*** Provided data
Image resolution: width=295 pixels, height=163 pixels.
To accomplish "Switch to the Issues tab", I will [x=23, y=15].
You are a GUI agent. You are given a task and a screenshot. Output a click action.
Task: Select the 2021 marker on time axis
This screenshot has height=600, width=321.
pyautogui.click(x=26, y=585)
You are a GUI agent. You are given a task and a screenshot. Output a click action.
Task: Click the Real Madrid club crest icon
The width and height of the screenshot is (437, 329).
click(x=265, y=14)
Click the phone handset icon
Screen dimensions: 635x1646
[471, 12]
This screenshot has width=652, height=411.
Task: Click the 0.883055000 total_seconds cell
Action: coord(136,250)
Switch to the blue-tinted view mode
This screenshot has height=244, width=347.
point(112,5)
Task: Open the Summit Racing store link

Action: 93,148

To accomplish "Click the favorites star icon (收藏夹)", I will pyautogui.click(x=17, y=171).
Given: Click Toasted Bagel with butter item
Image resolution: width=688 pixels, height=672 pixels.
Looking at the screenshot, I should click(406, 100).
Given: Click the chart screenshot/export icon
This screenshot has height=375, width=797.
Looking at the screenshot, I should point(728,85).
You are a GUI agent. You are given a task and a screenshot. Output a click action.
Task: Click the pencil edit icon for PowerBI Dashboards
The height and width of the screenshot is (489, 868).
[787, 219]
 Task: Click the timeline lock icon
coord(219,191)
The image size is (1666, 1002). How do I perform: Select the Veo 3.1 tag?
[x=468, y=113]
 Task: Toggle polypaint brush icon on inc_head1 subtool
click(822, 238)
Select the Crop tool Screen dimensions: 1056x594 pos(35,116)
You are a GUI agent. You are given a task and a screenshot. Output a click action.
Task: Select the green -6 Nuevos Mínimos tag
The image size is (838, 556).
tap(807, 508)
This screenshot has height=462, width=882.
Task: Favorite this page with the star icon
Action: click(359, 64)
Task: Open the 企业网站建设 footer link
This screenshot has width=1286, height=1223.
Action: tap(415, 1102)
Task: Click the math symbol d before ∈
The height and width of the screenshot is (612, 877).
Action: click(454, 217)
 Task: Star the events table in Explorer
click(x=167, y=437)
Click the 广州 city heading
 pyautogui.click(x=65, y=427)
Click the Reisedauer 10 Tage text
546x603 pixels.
******
*Request*: Could you copy verbatim every line from the one containing "Select the Crop" down through the end of the records, with both ends included?

*The answer*:
Select the Crop tool Screen dimensions: 1056x594 pos(35,116)
You are a GUI agent. You are given a task and a screenshot. Output a click action.
Task: Select the green -6 Nuevos Mínimos tag
The image size is (838, 556).
tap(807, 508)
This screenshot has height=462, width=882.
Task: Favorite this page with the star icon
Action: click(359, 64)
Task: Open the 企业网站建设 footer link
This screenshot has width=1286, height=1223.
Action: tap(415, 1102)
Task: Click the math symbol d before ∈
The height and width of the screenshot is (612, 877).
Action: click(454, 217)
 Task: Star the events table in Explorer
click(x=167, y=437)
Click the 广州 city heading
 pyautogui.click(x=65, y=427)
Click the Reisedauer 10 Tage text
546x603 pixels.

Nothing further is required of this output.